1

I'm building a browser tool that samples a big file and shows some stats about it.

The program picks k random parts of a file, and processes each part of the file separately. Once each part is processed, an object is modified that keeps track of the rolling "stats" of the file (in the example below, I've simplified to incrementing a rolling counter).

The issue is that now every part is read in parallel, but I'd like it to be in series - so that the updates to the rolling counter are thread safe.

I think the next processFileChunk the for-loop is executing before the other finishes. How do I get this to be done serially?

I'm fairly new to Vue, and frontend in general. Is this a simple asynchronicity problem? How do I tell if something is asynchronous?

Edit: the parsing step uses the papaparse library (which I bet is the asynchronous part)

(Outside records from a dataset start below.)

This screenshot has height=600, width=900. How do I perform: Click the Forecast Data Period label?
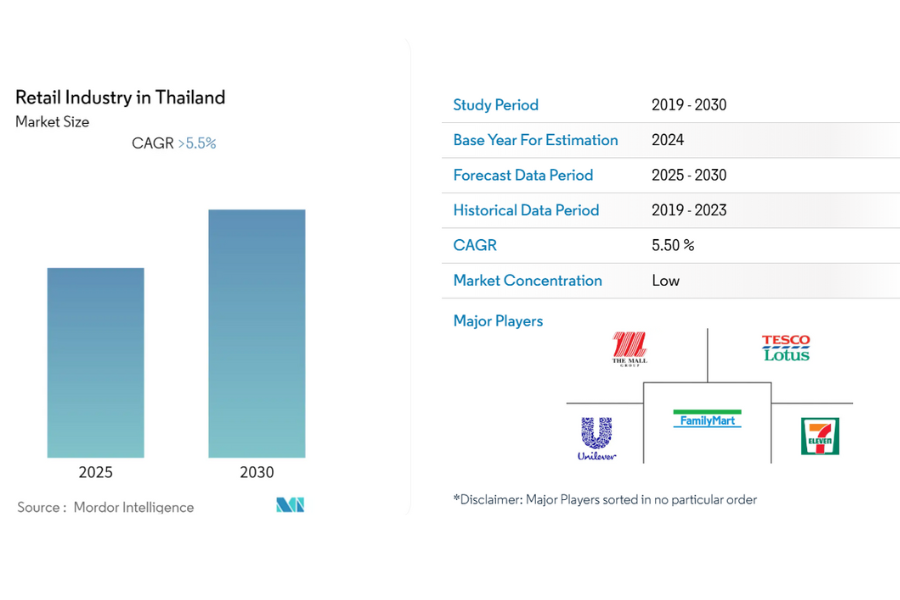click(x=523, y=175)
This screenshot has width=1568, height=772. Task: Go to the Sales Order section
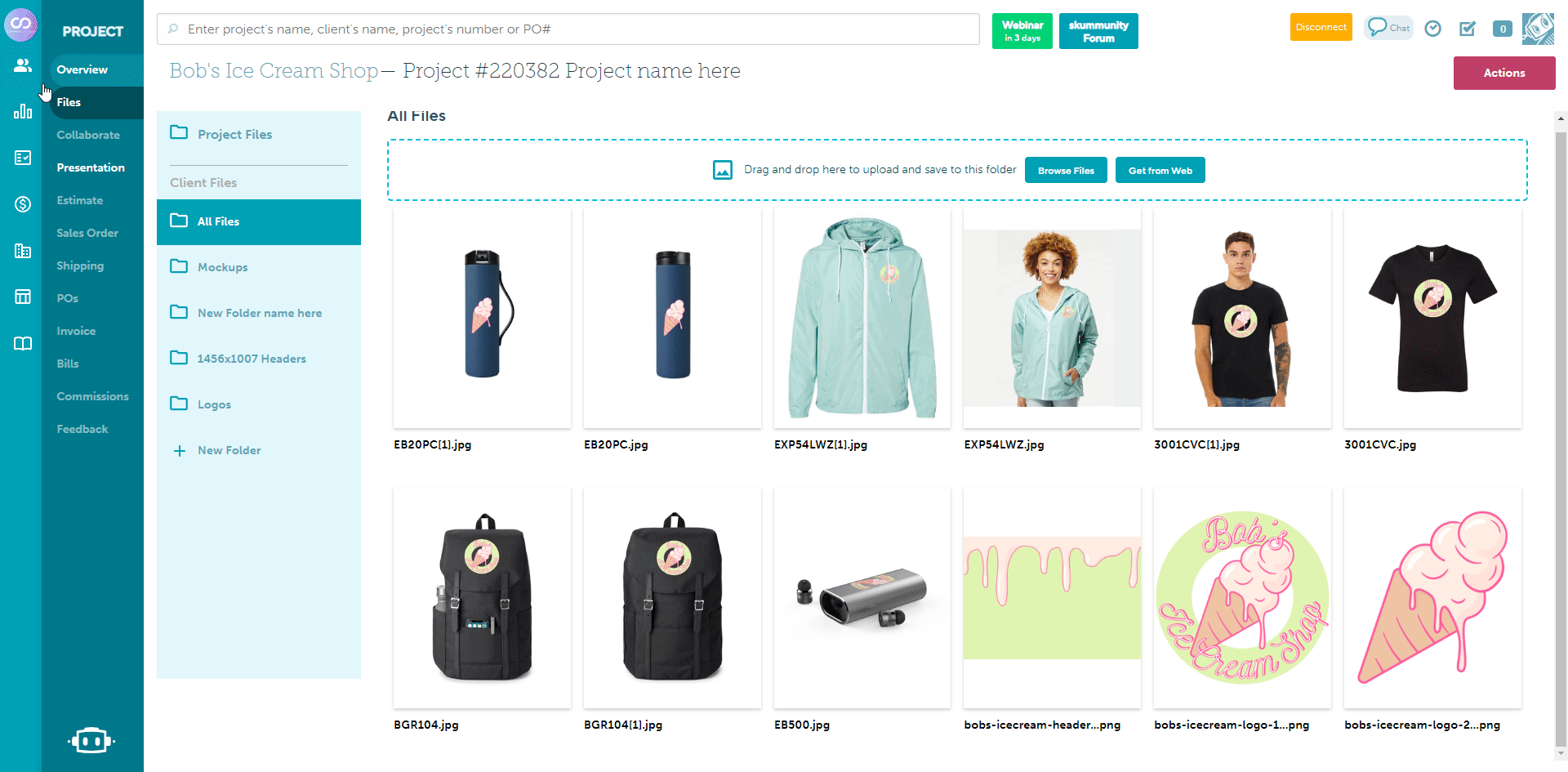tap(87, 233)
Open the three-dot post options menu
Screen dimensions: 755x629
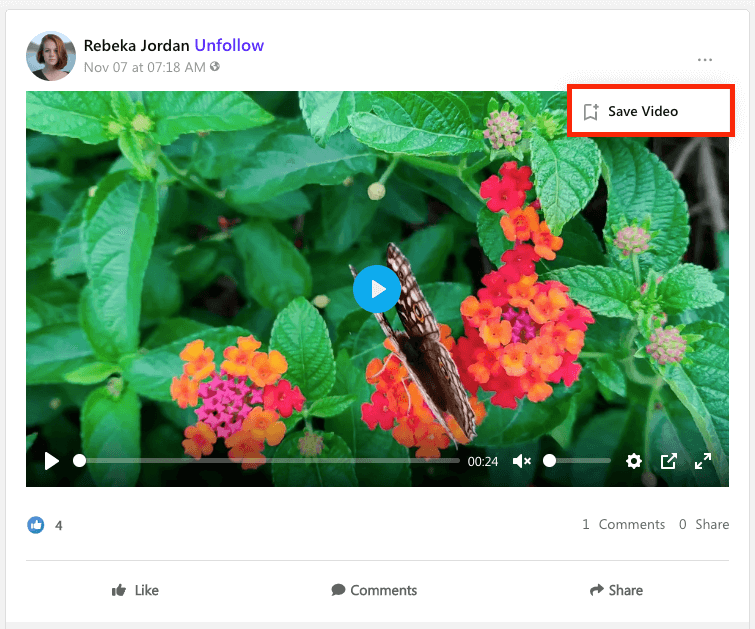[x=705, y=60]
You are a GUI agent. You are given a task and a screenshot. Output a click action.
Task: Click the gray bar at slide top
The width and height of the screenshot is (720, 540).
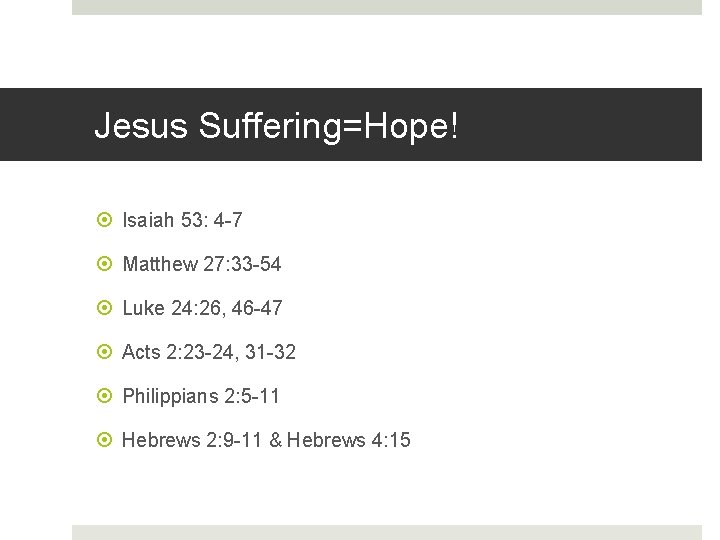click(x=387, y=7)
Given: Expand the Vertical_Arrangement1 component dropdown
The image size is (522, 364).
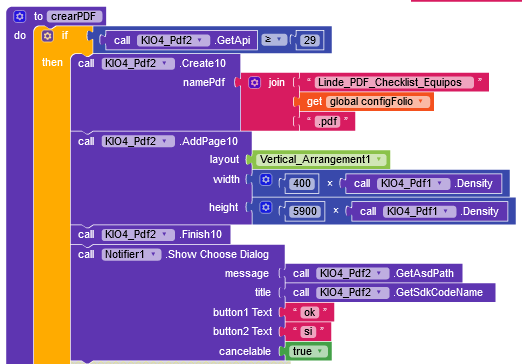Looking at the screenshot, I should click(379, 159).
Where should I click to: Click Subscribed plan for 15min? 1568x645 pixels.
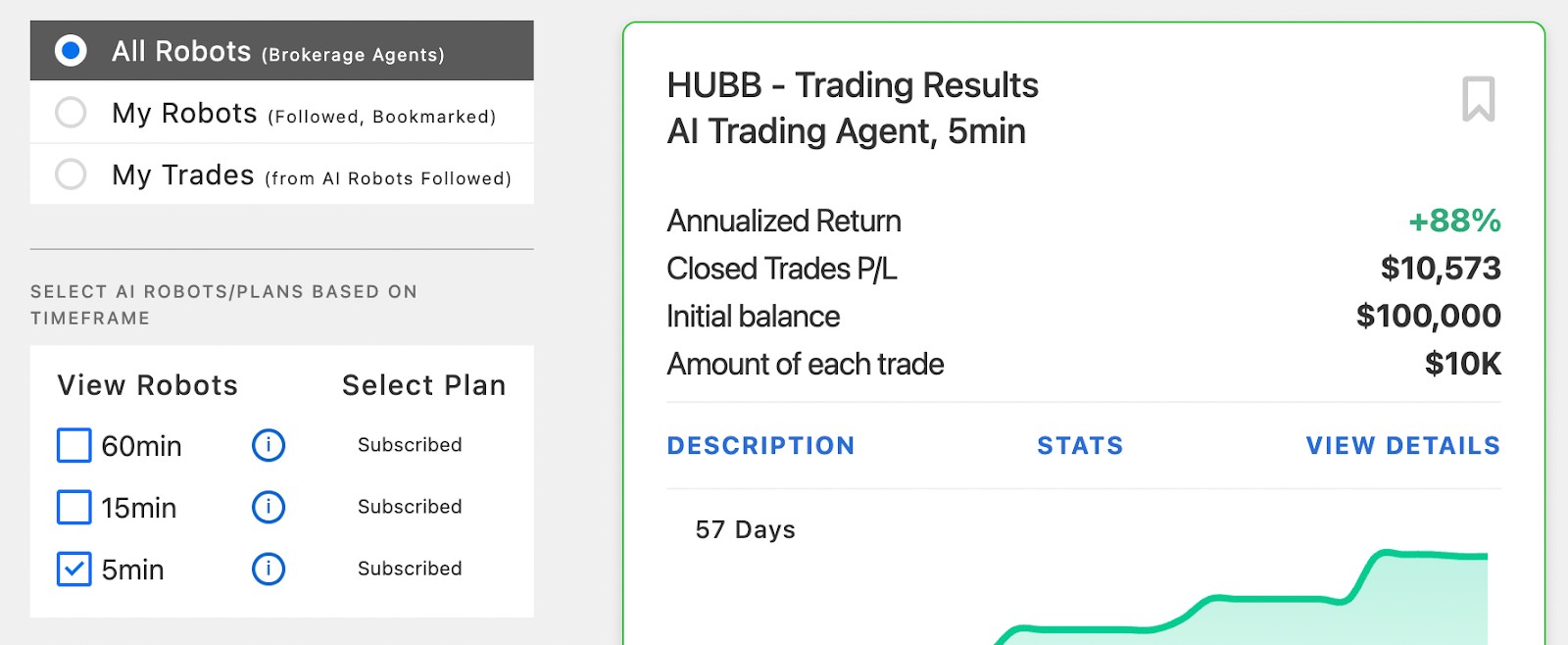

import {parse} from 'papaparse'

export default {

  data() {
    counter: 0
  },

  methods() {
    streamAndSample(file) {
      var vm = this;

      const k = 10 // number of samples
      var pointers = PickRandomPointers(file)  // this is an array of integers, representing a random byte location of a file

      for (const k_th_random_pointer in pointers) {
        processFileChunk(file, k_th_random_pointer)
        }
    }

    processFileChunk(file, k_th_random_pointer){
      var vm = this;

      var reader = new FileReader();
      reader.readAsText(file.slice(k_th_random_pointer, k_th_random_pointer + 100000)) // read 100 KB
        reader.onload = function (oEvent) {
          var text = oEvent.target.result
          parse(text,{complete: function (res) {
              for (var i = 0; i < res.data.length; i++) {
                vm.counter = vm.counter + 1
            }}})
        }
      }
  } 
}

  • You should use promises, https://www.promisejs.org/patterns/#all. Another approach is for await (async,await). https://stackoverflow.com/questions/59694309/for-await-of-vs-promise-all – flakerimi Mar 23 '21 at 18:16

1 Answers1

0

"thread safe" JavaScript

JavaScript is single-threaded, so only one thread of execution is run at a time. Async operations are put into a master event queue, and each is run until completion one after another.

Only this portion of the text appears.